Gosto de imaginar que ilhas significam-se ― fazem-se dizer por signos ― mediante barcos que se aventuram nas águas que as separam, mas também as unem: as águas podem ser oceânicas ou simples veredas, salgadas ou doces, profundas, turbulentas e mais difíceis de navegar, ou arroios cristalinos que escorrem transparentes entre pedras e vegetação de grande frescor. Os barcos, as palavras. E tudo o mais que diz respeito à palavra afeto, no sentido de afetar, atravessar. Escrever e ler são pontas de ilhas que se fazem significar ― os trajetos dependem dos barcos, das ilhas, das águas que as separam. Este blog não pretende nada, exceto lançar barcos que eventualmente alcancem outras ilhas. Barquinhos de papel.

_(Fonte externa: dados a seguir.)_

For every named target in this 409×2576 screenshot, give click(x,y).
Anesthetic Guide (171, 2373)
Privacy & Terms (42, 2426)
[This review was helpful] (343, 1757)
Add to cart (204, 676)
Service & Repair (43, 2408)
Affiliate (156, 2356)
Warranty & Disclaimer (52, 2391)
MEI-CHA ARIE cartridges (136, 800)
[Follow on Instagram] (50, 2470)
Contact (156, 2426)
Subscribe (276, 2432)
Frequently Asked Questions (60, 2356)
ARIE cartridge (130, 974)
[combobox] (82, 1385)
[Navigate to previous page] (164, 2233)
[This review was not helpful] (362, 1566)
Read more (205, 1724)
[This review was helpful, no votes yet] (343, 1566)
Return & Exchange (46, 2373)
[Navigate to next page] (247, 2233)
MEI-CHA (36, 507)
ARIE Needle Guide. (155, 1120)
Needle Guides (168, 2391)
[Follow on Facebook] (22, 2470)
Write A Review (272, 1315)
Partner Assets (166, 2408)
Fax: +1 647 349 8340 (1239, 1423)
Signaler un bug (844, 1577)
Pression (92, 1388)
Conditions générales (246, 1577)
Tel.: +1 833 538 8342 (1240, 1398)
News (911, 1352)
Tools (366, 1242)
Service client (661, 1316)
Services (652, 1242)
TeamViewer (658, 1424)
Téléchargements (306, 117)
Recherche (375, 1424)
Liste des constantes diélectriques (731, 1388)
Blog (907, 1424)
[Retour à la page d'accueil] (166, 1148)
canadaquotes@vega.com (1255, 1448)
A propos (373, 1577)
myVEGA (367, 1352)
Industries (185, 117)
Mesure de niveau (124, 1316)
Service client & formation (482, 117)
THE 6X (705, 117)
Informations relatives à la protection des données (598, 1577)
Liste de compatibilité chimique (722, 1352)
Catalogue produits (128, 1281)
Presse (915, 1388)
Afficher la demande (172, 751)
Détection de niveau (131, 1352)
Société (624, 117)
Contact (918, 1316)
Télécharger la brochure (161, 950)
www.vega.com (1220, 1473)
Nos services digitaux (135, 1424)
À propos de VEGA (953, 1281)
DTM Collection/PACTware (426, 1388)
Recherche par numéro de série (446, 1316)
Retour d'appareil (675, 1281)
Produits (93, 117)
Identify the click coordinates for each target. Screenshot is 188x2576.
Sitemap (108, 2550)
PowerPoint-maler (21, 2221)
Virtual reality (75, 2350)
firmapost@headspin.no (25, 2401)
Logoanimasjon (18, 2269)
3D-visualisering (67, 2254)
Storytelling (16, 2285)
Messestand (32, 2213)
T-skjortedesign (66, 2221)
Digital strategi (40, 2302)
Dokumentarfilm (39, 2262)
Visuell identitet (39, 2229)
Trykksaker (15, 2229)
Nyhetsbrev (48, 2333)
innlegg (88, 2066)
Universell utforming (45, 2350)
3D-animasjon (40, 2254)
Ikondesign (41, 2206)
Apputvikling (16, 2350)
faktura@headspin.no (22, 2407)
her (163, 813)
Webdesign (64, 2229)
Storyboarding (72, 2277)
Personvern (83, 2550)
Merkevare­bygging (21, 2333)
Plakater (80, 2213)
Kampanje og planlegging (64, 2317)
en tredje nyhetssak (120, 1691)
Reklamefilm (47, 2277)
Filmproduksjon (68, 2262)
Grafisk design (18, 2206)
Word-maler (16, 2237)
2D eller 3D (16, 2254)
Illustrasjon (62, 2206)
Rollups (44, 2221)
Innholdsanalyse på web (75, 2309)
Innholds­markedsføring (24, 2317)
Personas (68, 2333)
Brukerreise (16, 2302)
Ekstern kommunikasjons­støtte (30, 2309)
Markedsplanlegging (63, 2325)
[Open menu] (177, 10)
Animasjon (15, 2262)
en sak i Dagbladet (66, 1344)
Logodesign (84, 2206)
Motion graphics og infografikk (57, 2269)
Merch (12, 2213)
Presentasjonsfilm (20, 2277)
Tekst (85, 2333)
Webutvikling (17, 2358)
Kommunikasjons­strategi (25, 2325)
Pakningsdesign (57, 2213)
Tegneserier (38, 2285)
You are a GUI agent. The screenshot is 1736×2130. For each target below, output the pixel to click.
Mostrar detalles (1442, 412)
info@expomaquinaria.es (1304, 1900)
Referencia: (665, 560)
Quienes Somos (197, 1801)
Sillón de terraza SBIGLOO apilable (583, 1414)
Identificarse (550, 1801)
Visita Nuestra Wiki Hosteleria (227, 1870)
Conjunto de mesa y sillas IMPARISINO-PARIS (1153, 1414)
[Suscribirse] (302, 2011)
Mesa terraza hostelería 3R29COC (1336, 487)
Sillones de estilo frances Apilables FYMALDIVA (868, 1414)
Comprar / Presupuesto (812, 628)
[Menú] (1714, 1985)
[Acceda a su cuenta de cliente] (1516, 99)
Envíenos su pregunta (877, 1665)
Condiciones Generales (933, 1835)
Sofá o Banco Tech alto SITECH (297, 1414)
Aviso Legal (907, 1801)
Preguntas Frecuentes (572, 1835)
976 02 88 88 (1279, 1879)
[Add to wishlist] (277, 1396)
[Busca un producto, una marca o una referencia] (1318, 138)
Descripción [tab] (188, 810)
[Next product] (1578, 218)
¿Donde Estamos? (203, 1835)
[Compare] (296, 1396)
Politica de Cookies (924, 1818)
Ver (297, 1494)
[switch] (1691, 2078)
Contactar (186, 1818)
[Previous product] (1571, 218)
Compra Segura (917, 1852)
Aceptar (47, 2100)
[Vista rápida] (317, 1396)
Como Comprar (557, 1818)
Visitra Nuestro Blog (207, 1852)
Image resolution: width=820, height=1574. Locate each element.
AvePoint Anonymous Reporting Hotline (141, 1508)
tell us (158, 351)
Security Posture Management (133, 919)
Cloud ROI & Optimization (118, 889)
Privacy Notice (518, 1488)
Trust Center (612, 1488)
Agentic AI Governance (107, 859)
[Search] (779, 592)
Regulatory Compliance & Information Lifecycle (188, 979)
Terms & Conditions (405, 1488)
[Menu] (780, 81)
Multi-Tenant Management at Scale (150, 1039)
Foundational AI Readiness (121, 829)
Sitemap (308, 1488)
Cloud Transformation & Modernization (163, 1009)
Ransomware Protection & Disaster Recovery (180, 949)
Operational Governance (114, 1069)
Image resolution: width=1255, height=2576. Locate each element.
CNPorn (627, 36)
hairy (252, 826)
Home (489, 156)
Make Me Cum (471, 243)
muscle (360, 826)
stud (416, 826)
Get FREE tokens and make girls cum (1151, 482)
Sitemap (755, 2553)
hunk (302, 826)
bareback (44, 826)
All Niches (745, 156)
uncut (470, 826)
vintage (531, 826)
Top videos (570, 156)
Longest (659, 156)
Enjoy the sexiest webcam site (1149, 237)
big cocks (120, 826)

terça-feira, 3 de maio de 2011

Rainer Maria Rilke: Livro de Horas

Minha vida não é esta hora a pique
em que me vês tão afobado.
Eu sou uma árvore em frente ao interior de mim.
Sou uma só de minhas muitas bocas
e aquela que primeiro há de fechar-se.

Sou aquele intervalo entre duas notas
que só dificilmente se harmonizam,
e é quando o tom da morte vai mais alto.

Mas no escuro intervalo as duas soam,
trêmulas ambas.

E é bonito o canto.

RILKE, Rainer Maria. Livro de horas. Trad. Geir Campos. Rio de Janeiro: Civilização Brasileira, 1993, p.35.